## Required tasks
a) Please set down the passage of the sermon on Abraham and Isaac that opens with the words containing "Ponder, Christian:  would" and closes with "on this one.", copied word for word.
b) According to the sermon on Abraham and Isaac, what three things should not get in the way of your love for God and your faith in him?
c) Write the next part of the sermon on Abraham and Isaac, continuing from its last sentence.

Does God really want Abraham to sacrifice his son, his only son, his beloved son Isaac?  Of course we know, this was only a test.  But Abraham didn’t.  God doesn’t every tempt us to sin, but he does sometimes test our faith – and the two things can look much alike.  Abraham reasoned, we are told in Hebrews, that God would raise Isaac from the dead!  And so he proceeded to follow the instructions, step by step, even to grabbing the knife to slay his son.

Ponder, Christian:  would you and I pass such a test?  What if the Lord asked you to give up something near and dear to you?  Your beloved people or things?  Your darling?  What if Jesus tested us like he did the rich young man, “Go, sell everything you have and give it to the poor”?  Abraham was a rich man in his day, but God took what was most valuable to Abraham in this world, his son, and called him to give him up.  Jesus tells us to hate father and mother and son and daughter and follow him.  Drop you nets.  Leave your tax collector’s booth.  Follow me.  Don’t bury your father first or kiss your family goodbye.  No one who puts hand to the plow and looks back is fit for the kingdom.  Don’t let anything in this world get in the way of your love for God and your faith in him.  Not possessions, nor work, nor even family.  Abraham shows the way of faith on this one. 

But there’s more to the story here than just a test of faith and the example of Abraham.  There’s more than just the example of a man who trusted God against all appearances.  There’s a bread crumb trail that leads us to Jesus.  There are hints and glimmers of the coming fulfillment of God’s salvation.  Perhaps you’ve noticed some of this already.

Abraham was faithful to the end, trusting God would provide a resurrection if necessary.  For Isaac – it might as well have been a resurrection, as close to death as he was.  But God saved him by sending the angel, and providing a substitute.

And, of course, God does provide a true resurrection.  For us, he sends Christ – who rises from death himself and promises us a resurrection of our own. 

But there’s more Jesus yet to uncover here at Mount Moriah. 

Abraham and Isaac set out on a three day journey to Mount Moriah.  And on the third day, they arrive.  The third day might remind us of what Jesus did on the third day.  He conquered death. But there’s more.

Isaac was Abraham’s his son, his only son, his beloved.  Sure Abraham had Ishmael with the servant Hagar.  But God is quite specific here, he means Abraham’s only true son, his darling, his legitimate son and heir, Isaac.  The sacrifice will be not just any, but the highest and the best.  So too, our Lord sends and offers his beloved one, his only begotten Son, the one with whom he is well pleased, his beloved.

They were accompanied by “two young men”.  Jesus himself is often flanked by two men – whether thieves crucified with him, or two young men (angels) who attend his empty tomb, our numerous other examples from Scripture in which we always find Jesus at the center.

They went to Moriah, we don’t know exactly which mountain, but the region is the same area as Jerusalem, where Jesus accomplished our salvation.  Indeed, they even took a donkey.  Our Lord rode a donkey into Jerusalem on Palm Sunday, to make a sacrifice of his own.

## Given information
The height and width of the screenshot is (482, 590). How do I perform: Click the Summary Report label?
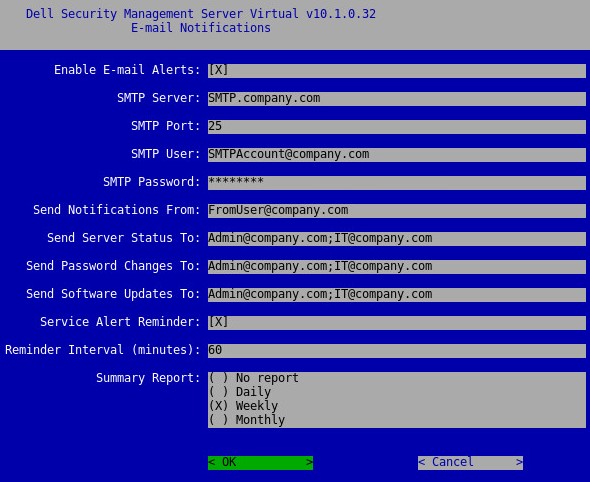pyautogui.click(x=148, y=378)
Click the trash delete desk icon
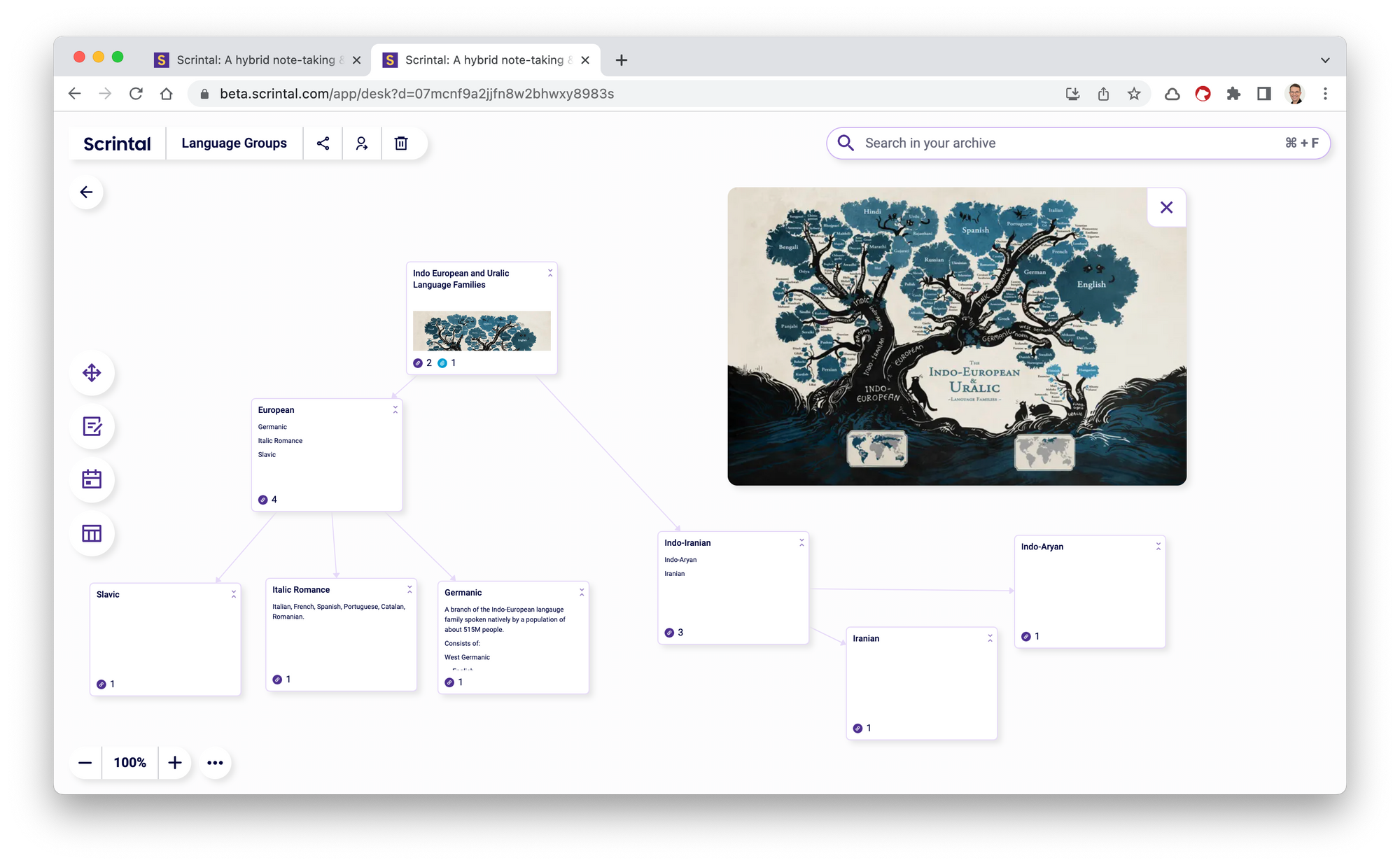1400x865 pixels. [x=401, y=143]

## Results in order
a)
Ponder, Christian:  would you and I pass such a test?  What if the Lord asked you to give up something near and dear to you?  Your beloved people or things?  Your darling?  What if Jesus tested us like he did the rich young man, “Go, sell everything you have and give it to the poor”?  Abraham was a rich man in his day, but God took what was most valuable to Abraham in this world, his son, and called him to give him up.  Jesus tells us to hate father and mother and son and daughter and follow him.  Drop you nets.  Leave your tax collector’s booth.  Follow me.  Don’t bury your father first or kiss your family goodbye.  No one who puts hand to the plow and looks back is fit for the kingdom.  Don’t let anything in this world get in the way of your love for God and your faith in him.  Not possessions, nor work, nor even family.  Abraham shows the way of faith on this one.

b) Possessions, work, family

c)
When they arrive, Abraham and Isaac go forward, side by side.  Some have made note how this shows Isaac’s willing participation in the whole thing.

Indeed, consider that Isaac carried the wood for the sacrifice, and our Lord Jesus Christ carried his own cross.

Isaac was no dummy.  He noticed that Abraham had well prepared everything for the job – the wood, the fire, the knife.  All that was missing was the sacrifice.  He innocently asked his father, “Where is the sacrifice?” And Abraham told him, “God will provide it”. The word of his father is good enough for him, and he carries on.  The word of God was always enough for Jesus.  And even though he asked for the cup to pass from him, he nevertheless submitted to the Father’s will.

Furthermore, young Isaac could surely overpowered old Abraham, and yet, he dutifully and obediently submits to being bound and laid out on the altar.  Thus he foreshadows the humble obedience of our Lord Jesus Christ, who was also obedient unto death, even death on a cross.

When our Lord Jesus Christ says of the Old Testament Scriptures, “These are they which testify to me”, he really means it.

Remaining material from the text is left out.